Set problem -
Reproduce the listing below word for word, starting from the line that contains "Open the tweet options chevron menu" and continuing through its final line. Leave the pictures out of your copy.

** START **

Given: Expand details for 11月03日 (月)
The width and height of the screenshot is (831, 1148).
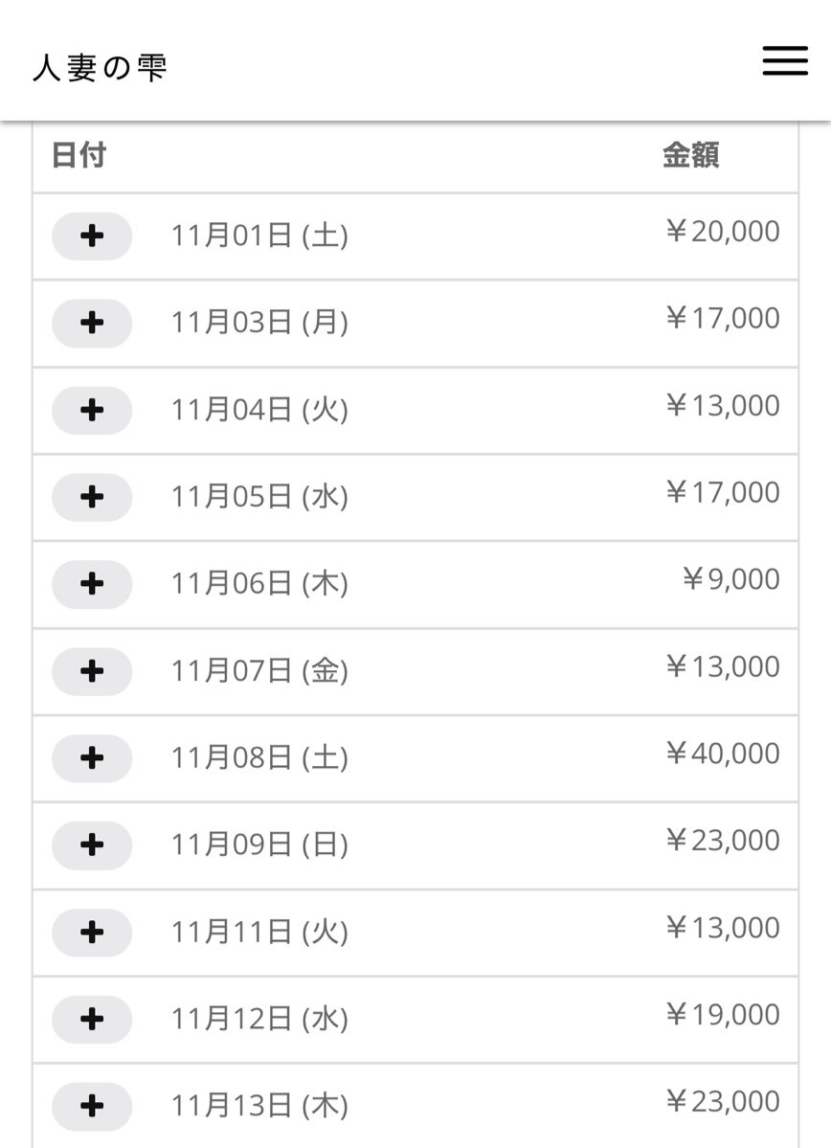Looking at the screenshot, I should tap(92, 323).
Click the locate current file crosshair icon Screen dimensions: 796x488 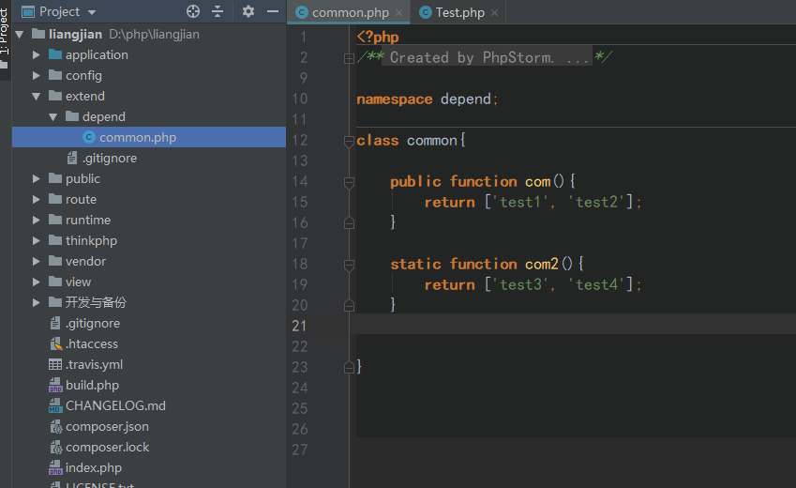(x=193, y=11)
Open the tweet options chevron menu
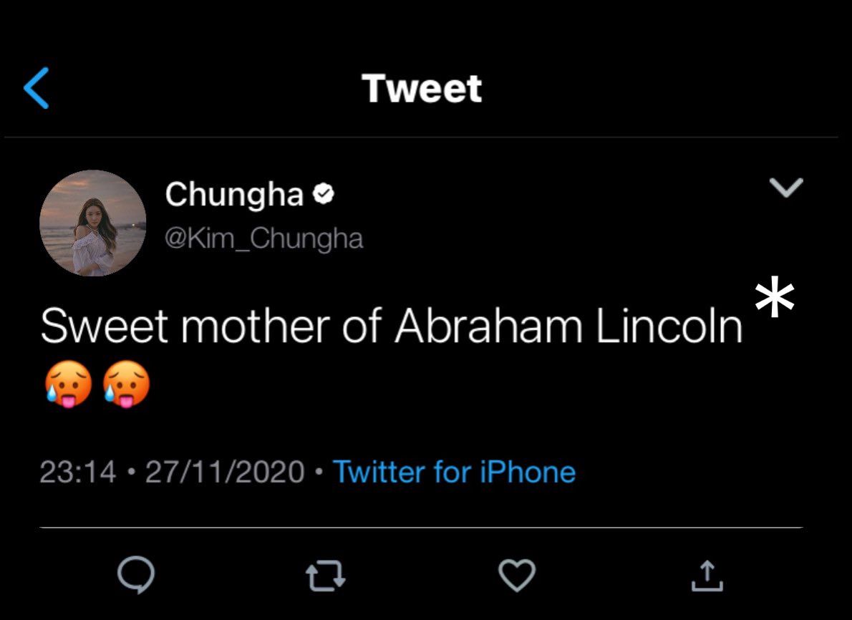Image resolution: width=852 pixels, height=620 pixels. [786, 188]
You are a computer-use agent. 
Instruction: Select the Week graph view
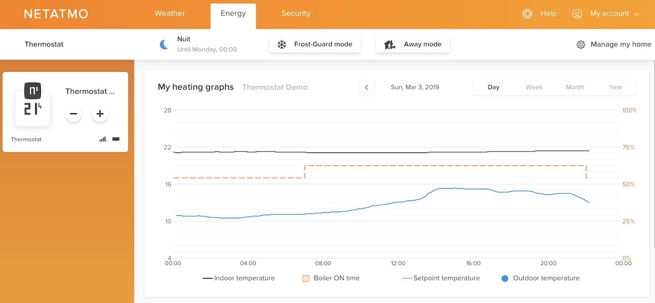(x=534, y=87)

** END **

Result of this exercise -
Open the tweet options chevron menu
Image resolution: width=852 pixels, height=620 pixels. [786, 188]
You are a computer-use agent. 
Instruction: Select the Week graph view
(x=534, y=87)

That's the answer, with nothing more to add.